You can also opt-out of telemetry (which we use to determine feature usage and plan our roadmap FWIW). We even have a network log so you can see every network call we make. More details here: https://www.warp.dev/blog/telemetry-now-optional-in-warp
Another issue is that when an update is available I need to be able to tell Warp that I don’t care at the moment.
Due to the corporate software on my work Mac auto-updates fail. Ordinarily this isn’t a huge deal as I’ll just download the DMG and replace it manually. But Warp drops down an obtrusive overlay and you can’t dismiss it until you update.
I tried to like it, but little forced choices like that sent me back to iTerm 2.
Hey, sorry about that! We actually have a WIP fix for this exact issue (the obtrusive overlay that you can't dismiss). Should be out in the next week or two.
That article starts with too many inaccuracies to recommend it to anybody:
- Teletypes were designed about a century before the era of mainframes.
- Mechanical teletype did not have an "I/O driver" in it.
- OS on Mainframe computers did not have a "Kernel", and neither "I/O driver", "Line discipline" or "TTY driver". This model was introduced with UNIX, the OS that ran on minicomputers.
- Was ChatGPT used to write this article? ;)
I've recently stumbled upon an article on the same topic, but containing competent and accurate information, I have a link because I recommended it to a friend: https://thevaluable.dev/guide-terminal-shell-console/
Hi. I definitely took some liberties with terms here. For example, I said "I/O driver" instead of, say UART driver because I didn't want to get overly specific on the historical part. That wasn't the focus of this article. Thanks for linking this other one, as it fills in those parts well.
I’ve seen many times descriptions of how original teletypes work and how that influences modern terminals.
However, something that I have not seen yet and I’d love to check is an attempt to redesign the terminal from scratch separating historical baggage from the parts that still make sense nowadays.

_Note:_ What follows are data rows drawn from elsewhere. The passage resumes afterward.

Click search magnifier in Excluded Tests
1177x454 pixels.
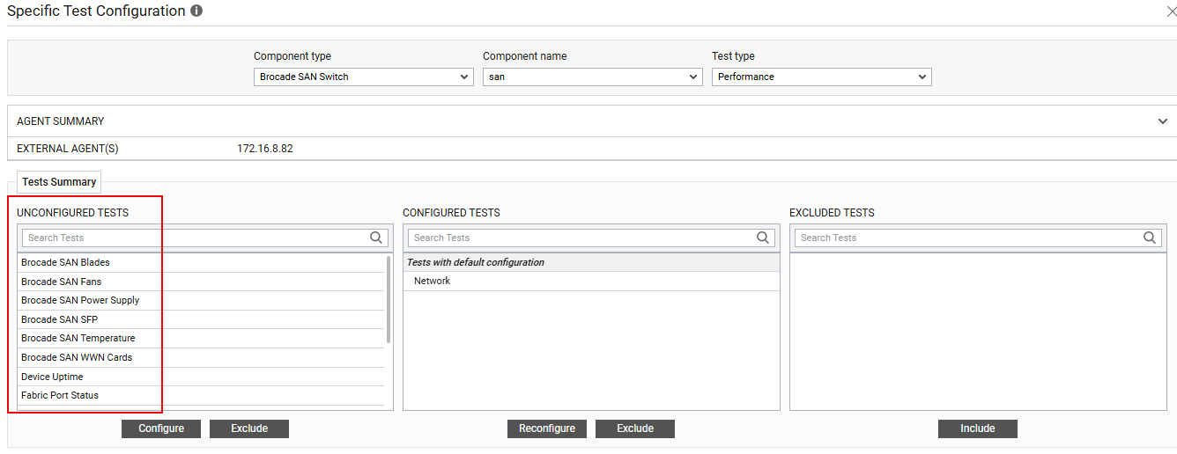[1150, 238]
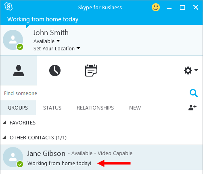Select the GROUPS tab

tap(18, 108)
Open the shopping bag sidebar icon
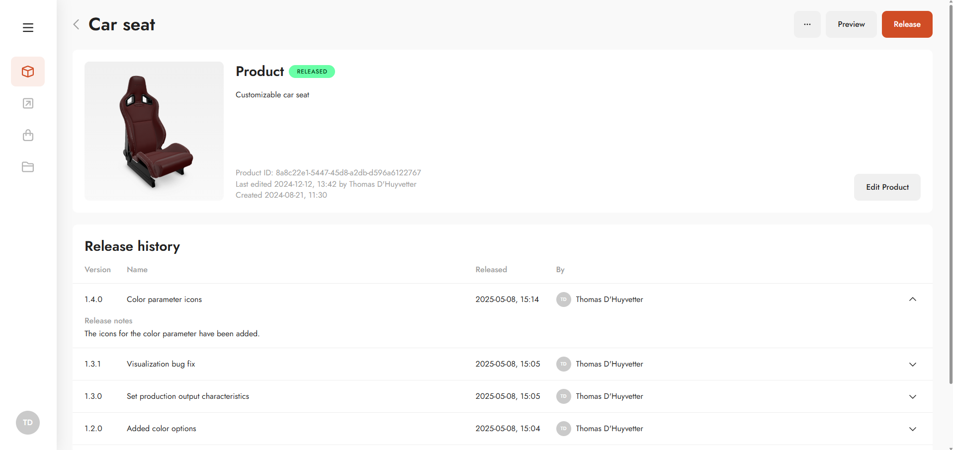Viewport: 953px width, 450px height. [28, 135]
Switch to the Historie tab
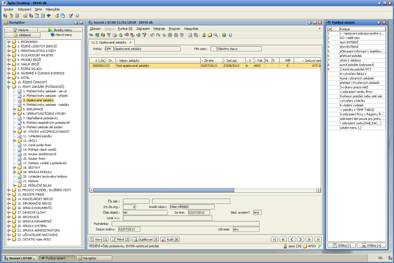The width and height of the screenshot is (394, 263). coord(21,30)
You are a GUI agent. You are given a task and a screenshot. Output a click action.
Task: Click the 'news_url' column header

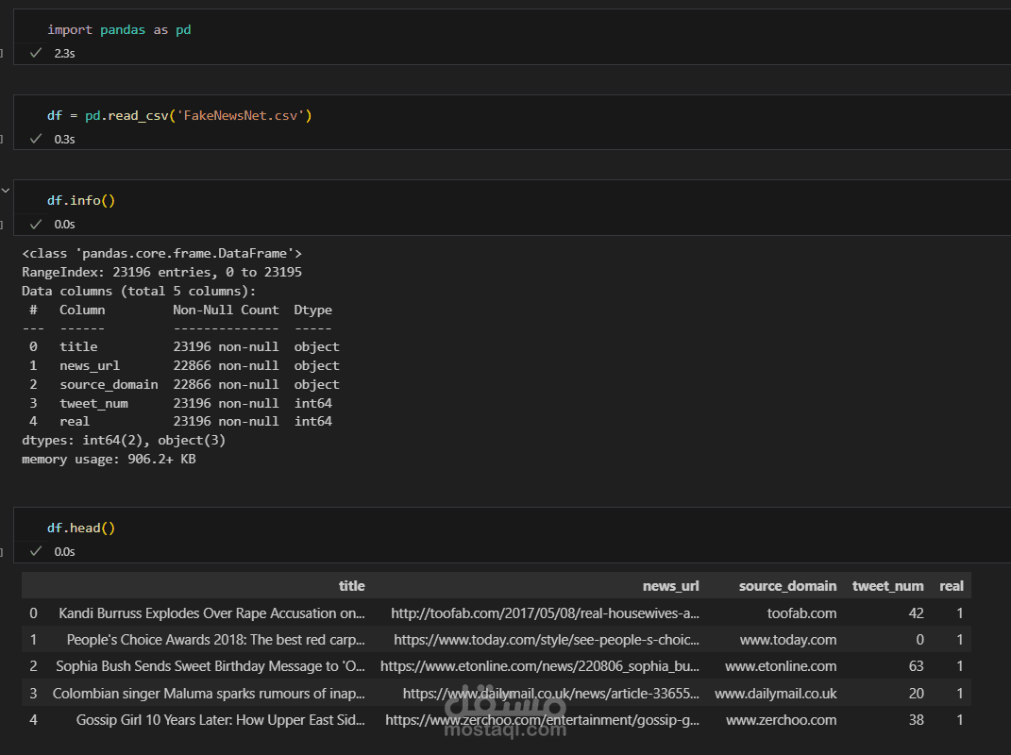coord(670,586)

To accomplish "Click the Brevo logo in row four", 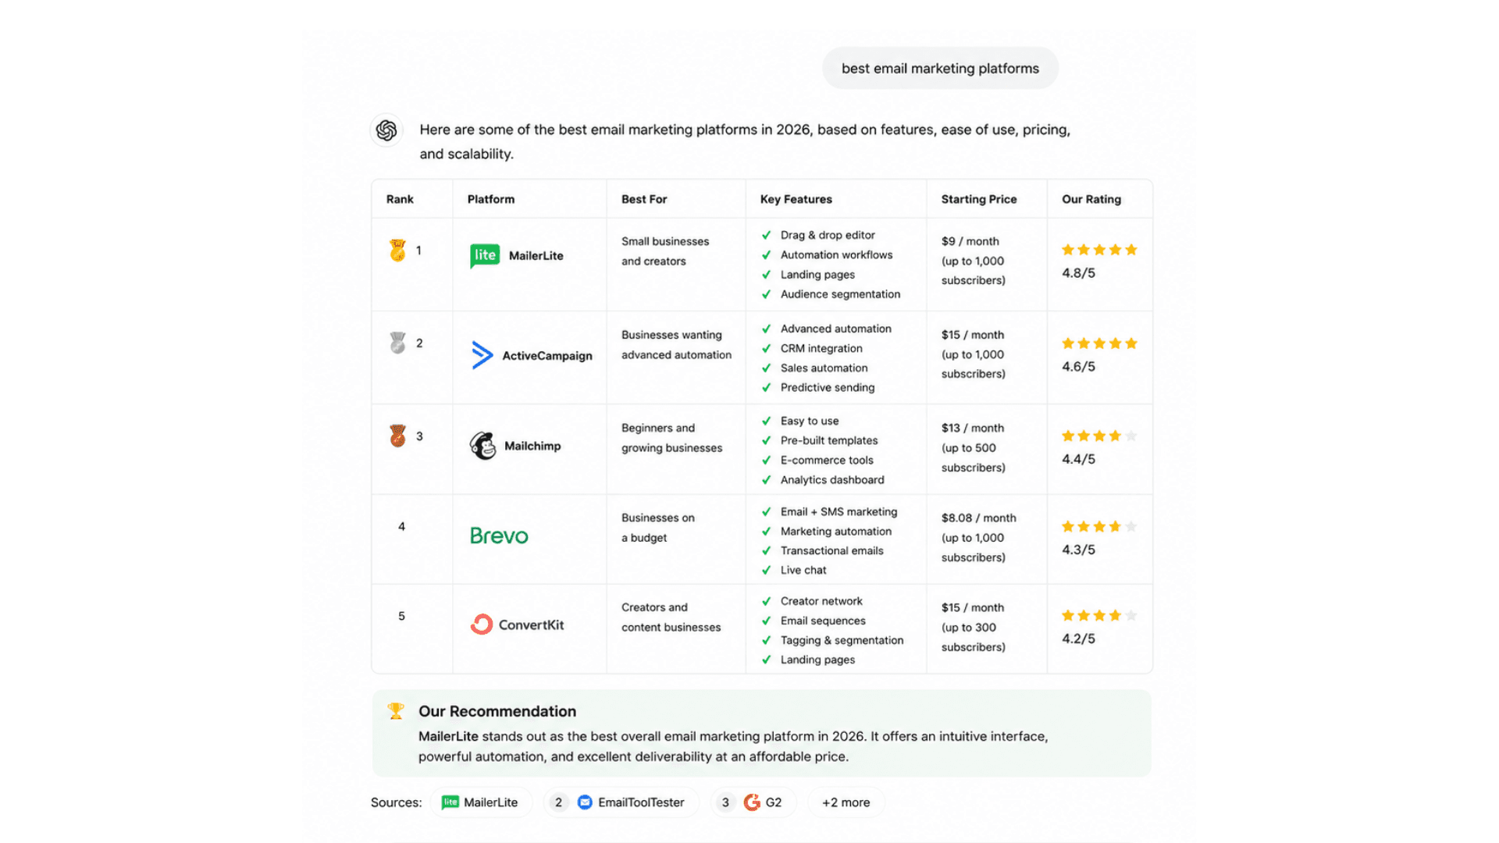I will 499,535.
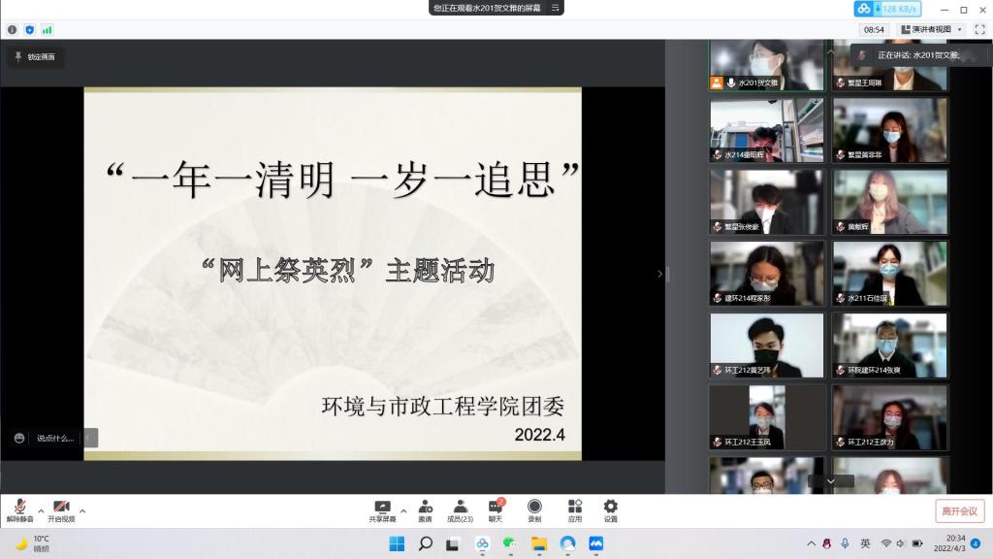Expand video options arrow beside the camera
Screen dimensions: 993x559
[82, 510]

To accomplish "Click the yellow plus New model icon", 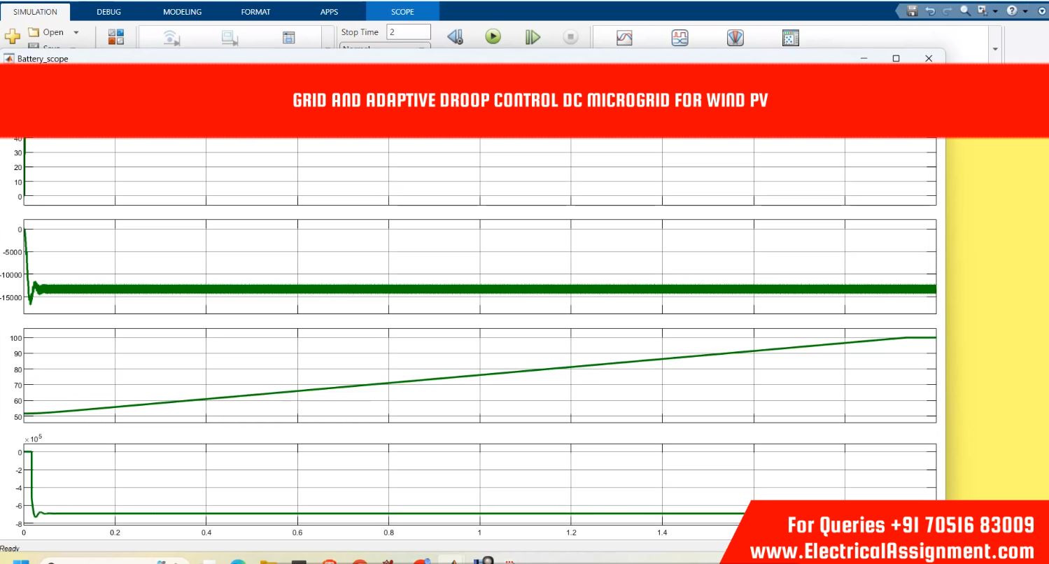I will click(x=12, y=37).
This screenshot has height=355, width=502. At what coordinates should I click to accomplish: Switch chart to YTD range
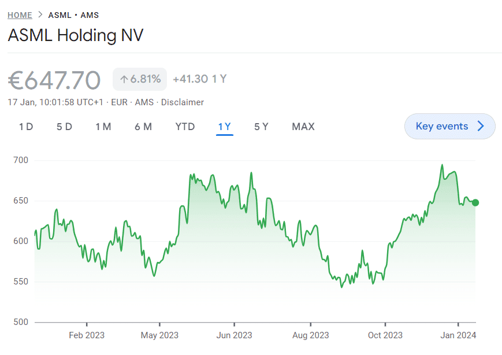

How would a designer create this tool without the historical precedence? Is tradition holding us back? What new standards could we reach ?
I love this sentiment. Your questions would make for a very interesting post.
While we haven't rebuilt from absolute ground zero, Warp is definitely trying to extend the capabilities of a terminal (emulator) from what's historically been possible. For example, we introduced a dedicated input editor so you can have an IDE-like experience in the terminal. It's fundamentally different from how input is entered in a traditional terminal. But with this innovation, we've had to be careful to ensure that all the input features you expect in a normal terminal (even obscure ones like `alt-.`) work how you'd expect, _and then some_.
Overall though, starting from scratch is hard because we need to stay backwards-compatible with all the CLIs we use everyday.
That was already done in the 1980s and early 1990s. Microsoft/IBM operating systems evolved the notion of consoles, still-handle-based I/O devices that responded to additional first-class I/O system calls (beyond the read/write/ioctl model) for 2-D addressing, direct output buffer manipulation (including reading of the output buffer), keyboard input that did not hide the decoding of key chords into characters, and mouse input.
We like some of the baggage for two main reasons. 1) some designs were well thought out back when resources and performance really mattered, a lot, so they make for fast and efficient implementations enforced by spec. 2) perhaps more importantly, we like our old tools to continue working, plain and simple.